[Entries for locating words and elements]
• • • •

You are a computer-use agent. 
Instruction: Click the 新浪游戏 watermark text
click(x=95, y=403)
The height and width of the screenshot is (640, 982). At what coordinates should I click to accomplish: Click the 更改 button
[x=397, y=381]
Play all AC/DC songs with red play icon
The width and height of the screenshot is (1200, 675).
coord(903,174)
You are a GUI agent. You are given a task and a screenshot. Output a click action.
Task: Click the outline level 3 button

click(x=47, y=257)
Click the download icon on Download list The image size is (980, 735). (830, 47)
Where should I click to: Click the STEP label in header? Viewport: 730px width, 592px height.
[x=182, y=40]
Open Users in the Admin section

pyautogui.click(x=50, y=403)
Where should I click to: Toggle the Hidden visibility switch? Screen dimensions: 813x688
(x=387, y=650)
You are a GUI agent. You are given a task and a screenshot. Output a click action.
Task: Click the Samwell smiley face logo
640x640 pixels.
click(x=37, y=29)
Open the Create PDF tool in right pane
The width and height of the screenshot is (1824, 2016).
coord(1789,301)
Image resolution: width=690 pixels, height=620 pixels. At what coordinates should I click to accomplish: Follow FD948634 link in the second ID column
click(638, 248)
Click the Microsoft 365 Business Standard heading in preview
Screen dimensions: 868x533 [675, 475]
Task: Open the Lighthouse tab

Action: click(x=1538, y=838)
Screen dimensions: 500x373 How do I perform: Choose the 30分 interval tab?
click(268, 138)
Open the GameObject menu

• • • •

• _Task brief_: Please repeat every row above verbatim, from the first to the last.

• _Worked solution_:
You are a computer-use agent. 
Instruction: Click the 新浪游戏 watermark text
click(x=95, y=403)
The height and width of the screenshot is (640, 982). At what coordinates should I click to accomplish: Click the 更改 button
[x=397, y=381]
Play all AC/DC songs with red play icon
The width and height of the screenshot is (1200, 675).
coord(903,174)
You are a GUI agent. You are given a task and a screenshot. Output a click action.
Task: Click the outline level 3 button

click(x=47, y=257)
Click the download icon on Download list The image size is (980, 735). (830, 47)
Where should I click to: Click the STEP label in header? Viewport: 730px width, 592px height.
[x=182, y=40]
Open Users in the Admin section

pyautogui.click(x=50, y=403)
Where should I click to: Toggle the Hidden visibility switch? Screen dimensions: 813x688
(x=387, y=650)
You are a GUI agent. You are given a task and a screenshot. Output a click action.
Task: Click the Samwell smiley face logo
640x640 pixels.
click(x=37, y=29)
Open the Create PDF tool in right pane
The width and height of the screenshot is (1824, 2016).
coord(1789,301)
Image resolution: width=690 pixels, height=620 pixels. At what coordinates should I click to accomplish: Follow FD948634 link in the second ID column
click(638, 248)
Click the Microsoft 365 Business Standard heading in preview
Screen dimensions: 868x533 [675, 475]
Task: Open the Lighthouse tab

Action: click(x=1538, y=838)
Screen dimensions: 500x373 How do I perform: Choose the 30分 interval tab?
click(268, 138)
Open the GameObject menu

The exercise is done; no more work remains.